TASK TO COMPLETE.
Print the records again, character for character.
#### GIVEN ENTRIES
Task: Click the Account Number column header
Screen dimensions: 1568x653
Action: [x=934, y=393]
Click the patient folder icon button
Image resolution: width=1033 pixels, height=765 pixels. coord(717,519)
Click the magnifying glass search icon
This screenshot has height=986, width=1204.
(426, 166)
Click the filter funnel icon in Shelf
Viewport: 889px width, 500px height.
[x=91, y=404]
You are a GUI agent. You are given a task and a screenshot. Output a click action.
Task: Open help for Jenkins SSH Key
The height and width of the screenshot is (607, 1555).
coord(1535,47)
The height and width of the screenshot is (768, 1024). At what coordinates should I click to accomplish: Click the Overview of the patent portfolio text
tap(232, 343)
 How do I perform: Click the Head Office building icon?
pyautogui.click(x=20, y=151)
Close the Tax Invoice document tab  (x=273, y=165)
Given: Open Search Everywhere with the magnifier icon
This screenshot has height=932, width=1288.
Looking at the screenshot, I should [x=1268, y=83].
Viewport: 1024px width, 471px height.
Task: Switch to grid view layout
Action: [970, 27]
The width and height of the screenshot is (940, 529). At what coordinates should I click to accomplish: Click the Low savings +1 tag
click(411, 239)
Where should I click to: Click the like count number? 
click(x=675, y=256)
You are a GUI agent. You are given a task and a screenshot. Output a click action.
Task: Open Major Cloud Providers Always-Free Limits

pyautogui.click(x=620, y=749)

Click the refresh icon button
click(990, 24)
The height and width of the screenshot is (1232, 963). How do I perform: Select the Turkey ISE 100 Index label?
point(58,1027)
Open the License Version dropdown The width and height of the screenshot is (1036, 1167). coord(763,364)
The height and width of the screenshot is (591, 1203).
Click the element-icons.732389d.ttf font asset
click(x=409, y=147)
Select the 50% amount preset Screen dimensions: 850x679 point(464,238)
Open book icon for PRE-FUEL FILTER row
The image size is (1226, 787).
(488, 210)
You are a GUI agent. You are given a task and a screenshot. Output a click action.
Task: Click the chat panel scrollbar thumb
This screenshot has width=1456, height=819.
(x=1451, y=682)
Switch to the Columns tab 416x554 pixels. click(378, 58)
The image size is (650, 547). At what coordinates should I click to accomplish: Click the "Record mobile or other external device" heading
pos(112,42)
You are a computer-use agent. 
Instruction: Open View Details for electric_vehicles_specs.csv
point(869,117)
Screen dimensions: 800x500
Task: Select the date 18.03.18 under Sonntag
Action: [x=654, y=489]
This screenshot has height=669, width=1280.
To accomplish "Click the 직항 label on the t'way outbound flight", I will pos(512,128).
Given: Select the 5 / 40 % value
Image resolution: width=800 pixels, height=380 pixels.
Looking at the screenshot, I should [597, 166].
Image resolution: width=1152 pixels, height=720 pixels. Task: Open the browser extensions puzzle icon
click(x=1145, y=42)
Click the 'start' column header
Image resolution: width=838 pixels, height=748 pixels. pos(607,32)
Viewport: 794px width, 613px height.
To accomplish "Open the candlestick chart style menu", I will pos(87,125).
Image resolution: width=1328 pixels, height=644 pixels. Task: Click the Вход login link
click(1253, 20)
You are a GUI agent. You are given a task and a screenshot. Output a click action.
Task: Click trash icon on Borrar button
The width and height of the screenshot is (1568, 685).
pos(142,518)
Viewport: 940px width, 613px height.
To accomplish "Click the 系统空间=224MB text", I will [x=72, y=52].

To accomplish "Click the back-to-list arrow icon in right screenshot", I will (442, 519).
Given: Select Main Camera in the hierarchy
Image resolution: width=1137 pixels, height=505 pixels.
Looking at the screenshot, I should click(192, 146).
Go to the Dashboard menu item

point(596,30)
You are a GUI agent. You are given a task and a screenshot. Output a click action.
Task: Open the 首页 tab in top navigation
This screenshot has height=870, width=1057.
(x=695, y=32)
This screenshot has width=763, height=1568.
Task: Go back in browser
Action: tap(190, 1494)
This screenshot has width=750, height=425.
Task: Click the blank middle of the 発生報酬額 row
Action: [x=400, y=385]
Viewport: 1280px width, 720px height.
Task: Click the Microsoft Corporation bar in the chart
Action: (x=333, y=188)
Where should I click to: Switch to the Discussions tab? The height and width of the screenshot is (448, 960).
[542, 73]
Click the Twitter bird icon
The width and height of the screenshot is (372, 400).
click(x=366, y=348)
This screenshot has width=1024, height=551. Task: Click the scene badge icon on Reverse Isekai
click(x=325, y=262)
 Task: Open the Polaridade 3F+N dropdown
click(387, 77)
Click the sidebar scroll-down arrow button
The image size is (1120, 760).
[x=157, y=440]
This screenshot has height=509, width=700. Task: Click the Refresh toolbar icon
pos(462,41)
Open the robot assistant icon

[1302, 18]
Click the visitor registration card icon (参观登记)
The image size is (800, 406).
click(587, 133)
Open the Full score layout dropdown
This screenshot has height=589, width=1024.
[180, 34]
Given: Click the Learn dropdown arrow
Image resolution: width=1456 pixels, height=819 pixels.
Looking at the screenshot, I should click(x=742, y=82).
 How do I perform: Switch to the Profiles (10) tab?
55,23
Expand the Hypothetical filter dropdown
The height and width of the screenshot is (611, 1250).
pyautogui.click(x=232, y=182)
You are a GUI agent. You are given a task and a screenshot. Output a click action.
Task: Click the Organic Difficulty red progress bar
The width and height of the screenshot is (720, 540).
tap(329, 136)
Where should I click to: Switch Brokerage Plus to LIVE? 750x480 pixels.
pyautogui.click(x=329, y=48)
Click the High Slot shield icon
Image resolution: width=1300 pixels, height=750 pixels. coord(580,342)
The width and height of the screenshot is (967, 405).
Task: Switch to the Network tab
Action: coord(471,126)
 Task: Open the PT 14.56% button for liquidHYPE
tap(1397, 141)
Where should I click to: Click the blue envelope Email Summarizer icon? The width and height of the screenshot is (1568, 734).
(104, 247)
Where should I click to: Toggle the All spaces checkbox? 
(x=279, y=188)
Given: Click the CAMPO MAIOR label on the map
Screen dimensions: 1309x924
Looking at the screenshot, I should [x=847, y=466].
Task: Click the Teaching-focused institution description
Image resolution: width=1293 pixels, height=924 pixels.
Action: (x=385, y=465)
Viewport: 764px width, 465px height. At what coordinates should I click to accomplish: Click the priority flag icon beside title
########
OUTPUT.
Task: Click the Account Number column header
Screen dimensions: 1568x653
Action: [x=934, y=393]
Click the patient folder icon button
Image resolution: width=1033 pixels, height=765 pixels. coord(717,519)
Click the magnifying glass search icon
This screenshot has height=986, width=1204.
(426, 166)
Click the filter funnel icon in Shelf
Viewport: 889px width, 500px height.
[x=91, y=404]
You are a GUI agent. You are given a task and a screenshot. Output a click action.
Task: Open help for Jenkins SSH Key
The height and width of the screenshot is (607, 1555).
coord(1535,47)
The height and width of the screenshot is (768, 1024). At what coordinates should I click to accomplish: Click the Overview of the patent portfolio text
tap(232, 343)
 How do I perform: Click the Head Office building icon?
pyautogui.click(x=20, y=151)
Close the Tax Invoice document tab  (x=273, y=165)
Given: Open Search Everywhere with the magnifier icon
This screenshot has height=932, width=1288.
Looking at the screenshot, I should [x=1268, y=83].
Viewport: 1024px width, 471px height.
Task: Switch to grid view layout
Action: [970, 27]
The width and height of the screenshot is (940, 529). At what coordinates should I click to accomplish: Click the Low savings +1 tag
click(411, 239)
Where should I click to: Click the like count number? 
click(x=675, y=256)
You are a GUI agent. You are given a task and a screenshot. Output a click action.
Task: Open Major Cloud Providers Always-Free Limits

pyautogui.click(x=620, y=749)

Click the refresh icon button
click(990, 24)
The height and width of the screenshot is (1232, 963). How do I perform: Select the Turkey ISE 100 Index label?
point(58,1027)
Open the License Version dropdown The width and height of the screenshot is (1036, 1167). coord(763,364)
The height and width of the screenshot is (591, 1203).
Click the element-icons.732389d.ttf font asset
click(x=409, y=147)
Select the 50% amount preset Screen dimensions: 850x679 point(464,238)
Open book icon for PRE-FUEL FILTER row
The image size is (1226, 787).
(488, 210)
You are a GUI agent. You are given a task and a screenshot. Output a click action.
Task: Click the chat panel scrollbar thumb
This screenshot has width=1456, height=819.
(x=1451, y=682)
Switch to the Columns tab 416x554 pixels. click(378, 58)
The image size is (650, 547). At what coordinates should I click to accomplish: Click the "Record mobile or other external device" heading
pos(112,42)
You are a computer-use agent. 
Instruction: Open View Details for electric_vehicles_specs.csv
point(869,117)
Screen dimensions: 800x500
Task: Select the date 18.03.18 under Sonntag
Action: [x=654, y=489]
This screenshot has height=669, width=1280.
To accomplish "Click the 직항 label on the t'way outbound flight", I will pos(512,128).
Given: Select the 5 / 40 % value
Image resolution: width=800 pixels, height=380 pixels.
Looking at the screenshot, I should [597, 166].
Image resolution: width=1152 pixels, height=720 pixels. Task: Open the browser extensions puzzle icon
click(x=1145, y=42)
Click the 'start' column header
Image resolution: width=838 pixels, height=748 pixels. pos(607,32)
Viewport: 794px width, 613px height.
To accomplish "Open the candlestick chart style menu", I will pos(87,125).
Image resolution: width=1328 pixels, height=644 pixels. Task: Click the Вход login link
click(1253, 20)
You are a GUI agent. You are given a task and a screenshot. Output a click action.
Task: Click trash icon on Borrar button
The width and height of the screenshot is (1568, 685).
pos(142,518)
Viewport: 940px width, 613px height.
To accomplish "Click the 系统空间=224MB text", I will [x=72, y=52].

To accomplish "Click the back-to-list arrow icon in right screenshot", I will (442, 519).
Given: Select Main Camera in the hierarchy
Image resolution: width=1137 pixels, height=505 pixels.
Looking at the screenshot, I should click(192, 146).
Go to the Dashboard menu item

point(596,30)
You are a GUI agent. You are given a task and a screenshot. Output a click action.
Task: Open the 首页 tab in top navigation
This screenshot has height=870, width=1057.
(x=695, y=32)
This screenshot has width=763, height=1568.
Task: Go back in browser
Action: tap(190, 1494)
This screenshot has width=750, height=425.
Task: Click the blank middle of the 発生報酬額 row
Action: [x=400, y=385]
Viewport: 1280px width, 720px height.
Task: Click the Microsoft Corporation bar in the chart
Action: (x=333, y=188)
Where should I click to: Switch to the Discussions tab? The height and width of the screenshot is (448, 960).
[542, 73]
Click the Twitter bird icon
The width and height of the screenshot is (372, 400).
click(x=366, y=348)
This screenshot has width=1024, height=551. Task: Click the scene badge icon on Reverse Isekai
click(x=325, y=262)
 Task: Open the Polaridade 3F+N dropdown
click(387, 77)
Click the sidebar scroll-down arrow button
The image size is (1120, 760).
[x=157, y=440]
This screenshot has height=509, width=700. Task: Click the Refresh toolbar icon
pos(462,41)
Open the robot assistant icon

[1302, 18]
Click the visitor registration card icon (参观登记)
The image size is (800, 406).
click(587, 133)
Open the Full score layout dropdown
This screenshot has height=589, width=1024.
[180, 34]
Given: Click the Learn dropdown arrow
Image resolution: width=1456 pixels, height=819 pixels.
Looking at the screenshot, I should click(x=742, y=82).
 How do I perform: Switch to the Profiles (10) tab?
55,23
Expand the Hypothetical filter dropdown
The height and width of the screenshot is (611, 1250).
pyautogui.click(x=232, y=182)
You are a GUI agent. You are given a task and a screenshot. Output a click action.
Task: Click the Organic Difficulty red progress bar
The width and height of the screenshot is (720, 540).
tap(329, 136)
Where should I click to: Switch Brokerage Plus to LIVE? 750x480 pixels.
pyautogui.click(x=329, y=48)
Click the High Slot shield icon
Image resolution: width=1300 pixels, height=750 pixels. coord(580,342)
The width and height of the screenshot is (967, 405).
Task: Switch to the Network tab
Action: coord(471,126)
 Task: Open the PT 14.56% button for liquidHYPE
tap(1397, 141)
Where should I click to: Click the blue envelope Email Summarizer icon? The width and height of the screenshot is (1568, 734).
(104, 247)
Where should I click to: Toggle the All spaces checkbox? 
(x=279, y=188)
Given: Click the CAMPO MAIOR label on the map
Screen dimensions: 1309x924
Looking at the screenshot, I should [x=847, y=466].
Task: Click the Teaching-focused institution description
Image resolution: width=1293 pixels, height=924 pixels.
Action: (x=385, y=465)
Viewport: 764px width, 465px height. At what coordinates should I click to accomplish: Click the priority flag icon beside title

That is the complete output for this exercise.